West isn’t always best for home decor. If you’ve tried feng shui and want to create a Zen retreat, embracing the Orient could revitalise your space.
There are many Eastern interior movements, each stepping to its own beat. Some traditions incorporate ancient belief systems, with others taking a unique look at urban living.
As a postmodern pop-art revival sweeps the West, designers in China and Japan are taking things back to basics.
Choose your Oriental colour scheme
The first step in any Eastern design journey is to choose a colour scheme that chimes with your desired mood. Chinese schemes are vivid and bold, with lucky reds, deep purples and a warm, golden glow.

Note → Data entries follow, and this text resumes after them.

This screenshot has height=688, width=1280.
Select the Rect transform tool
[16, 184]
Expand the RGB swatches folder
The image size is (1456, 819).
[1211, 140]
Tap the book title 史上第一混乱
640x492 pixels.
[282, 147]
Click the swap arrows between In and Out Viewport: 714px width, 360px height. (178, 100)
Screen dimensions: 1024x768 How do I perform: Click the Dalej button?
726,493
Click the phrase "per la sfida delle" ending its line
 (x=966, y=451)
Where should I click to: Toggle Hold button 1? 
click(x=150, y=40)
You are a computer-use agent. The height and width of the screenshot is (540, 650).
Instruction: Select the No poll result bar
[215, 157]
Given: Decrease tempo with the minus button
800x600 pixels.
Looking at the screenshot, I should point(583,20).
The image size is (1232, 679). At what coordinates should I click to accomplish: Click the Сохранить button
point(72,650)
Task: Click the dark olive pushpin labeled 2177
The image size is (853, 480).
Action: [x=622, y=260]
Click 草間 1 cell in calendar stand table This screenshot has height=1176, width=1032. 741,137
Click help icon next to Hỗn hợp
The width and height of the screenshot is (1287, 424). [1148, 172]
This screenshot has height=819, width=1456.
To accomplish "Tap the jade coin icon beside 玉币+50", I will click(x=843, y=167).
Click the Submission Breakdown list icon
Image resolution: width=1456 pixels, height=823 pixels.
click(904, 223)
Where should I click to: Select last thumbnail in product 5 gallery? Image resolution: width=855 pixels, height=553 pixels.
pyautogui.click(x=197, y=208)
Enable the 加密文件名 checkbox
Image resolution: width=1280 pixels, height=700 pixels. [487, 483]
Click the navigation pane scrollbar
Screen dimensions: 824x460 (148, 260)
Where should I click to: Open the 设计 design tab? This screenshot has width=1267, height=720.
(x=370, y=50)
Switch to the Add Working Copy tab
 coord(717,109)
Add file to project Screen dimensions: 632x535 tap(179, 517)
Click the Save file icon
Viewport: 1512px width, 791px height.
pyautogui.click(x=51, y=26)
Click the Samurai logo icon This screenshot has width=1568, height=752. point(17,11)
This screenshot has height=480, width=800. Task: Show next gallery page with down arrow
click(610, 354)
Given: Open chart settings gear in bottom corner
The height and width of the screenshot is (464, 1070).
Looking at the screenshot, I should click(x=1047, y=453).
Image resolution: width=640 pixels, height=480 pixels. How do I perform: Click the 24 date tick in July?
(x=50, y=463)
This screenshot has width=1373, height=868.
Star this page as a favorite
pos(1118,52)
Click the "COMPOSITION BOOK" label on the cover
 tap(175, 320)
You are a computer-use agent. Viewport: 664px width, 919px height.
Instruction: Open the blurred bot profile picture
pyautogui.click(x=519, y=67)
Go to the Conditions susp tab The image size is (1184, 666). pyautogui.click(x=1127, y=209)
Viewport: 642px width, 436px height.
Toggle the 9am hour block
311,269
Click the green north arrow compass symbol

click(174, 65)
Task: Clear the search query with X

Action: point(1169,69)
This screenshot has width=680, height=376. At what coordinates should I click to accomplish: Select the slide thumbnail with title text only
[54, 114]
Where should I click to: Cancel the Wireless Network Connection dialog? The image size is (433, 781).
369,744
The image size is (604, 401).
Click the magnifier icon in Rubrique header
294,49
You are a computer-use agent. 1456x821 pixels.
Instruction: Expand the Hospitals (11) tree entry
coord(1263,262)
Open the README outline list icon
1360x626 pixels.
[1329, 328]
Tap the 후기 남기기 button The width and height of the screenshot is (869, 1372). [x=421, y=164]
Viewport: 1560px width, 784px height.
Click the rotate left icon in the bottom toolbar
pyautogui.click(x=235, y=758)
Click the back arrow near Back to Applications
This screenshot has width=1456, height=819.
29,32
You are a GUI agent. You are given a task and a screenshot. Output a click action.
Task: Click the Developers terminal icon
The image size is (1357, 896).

Japanese looks tend to be cooler, calmer and based in natural tones.
Once your path is chosen, pairing hues can make the look your own. An ornately Chinese living room might pair well with a terracotta kitchen, for instance.
Set a red sofa like the Bronco in Utah Bordeaux against a fuzzy, gold-lit backdrop. Avoid cliché Chinese lanterns – instead subtly build mood lighting into the walls or opt for modern pendant lights. If you need a quick fix, simple bamboo lamp shades can work wonders.
Choosing a Japanese base means subtler shades like lotus pink and soft pastels. Make bamboo brown and bonsai green your secret weapons with the Cricket in lavish emerald.
Soft furnishings: a taste of tradition
The easiest way to experiment with Oriental decor is with soft furnishings. This might mean investing in a patina rug with Eastern weavings or a bright sofa throw. From the tree of life to modern twists on Japanese florals, there are many options.
Try Oriental bedroom accessories such as duvet sets embroidered with calming natural imagery. In the living room, you might invest in floor-length Oriental curtains. Intricate patterns can add balance to cool rooms or turn up the heat in bohemian spaces.
Your sofa is another place to experiment with hints of the Orient. Try a damask sofa like the Belgrade or, if you prefer a modern take on traditional brocade patterns, take a look at the elaborate Etienne.
Furniture: the natural and the futuristic
Structure is an important building block of interior design. If you don’t have the scope to rework architecture, furniture choices are crucial.
Square shapes are influential in Eastern designs, so opt for cabinets and sofas with strong, rectangular borders. Seating is usually low and simple.
Furniture crafted from natural bamboo helps to channel Japanese chic. Wooden floors and tables are your friends – pair with houseplants and let your ancient Eastern accessories do the talking. If you’re looking for a square, understated sofa that fits perfectly, look no further than the Fellini.
Of course, Eastern interiors aren’t all about nature and tradition. Japanese futurism has a long history and up-and-coming Chinese creatives are using jarring angles to create new modes of urban living in cities like Guangzhou. To channel the futuristic Orient, opt for a flat-yet-metallic sofa like the Vittorio, then pair with angular metallic shelves.
Think about natural elements
Water, air and earth are important elements under the Wu Xing branch of Chinese philosophy. Most Western interiors will include wooden or metallic details, but Oriental designs are more likely to bring the outside in.
Bi-folding doors and large, square windows are a blessing but not essential. Think about interior water fountains, fish tanks and minimalistic blinds to carry fresh air and light. Windowpane mirrors are a great way to cheat the system in spaces with few windows and doors.
Use symbolic accessories
Accessorising your room with Chinese or Japanese art gives the space an instantly Eastern feel, so peruse art auctions to find the perfect print.
Of course, Oriental home design isn’t all about aesthetics. Ancient belief systems dictate that colours and objects have symbolic value, too. The butterfly is a symbol of joy in China, while cranes represent peace, hope and longevity.
Even shapes have symbolic significance – circles represent heaven, while squares are earthly and grounded. This means incorporating circles into ceiling accessories – like light fittings – is appropriate in the Oriental tradition.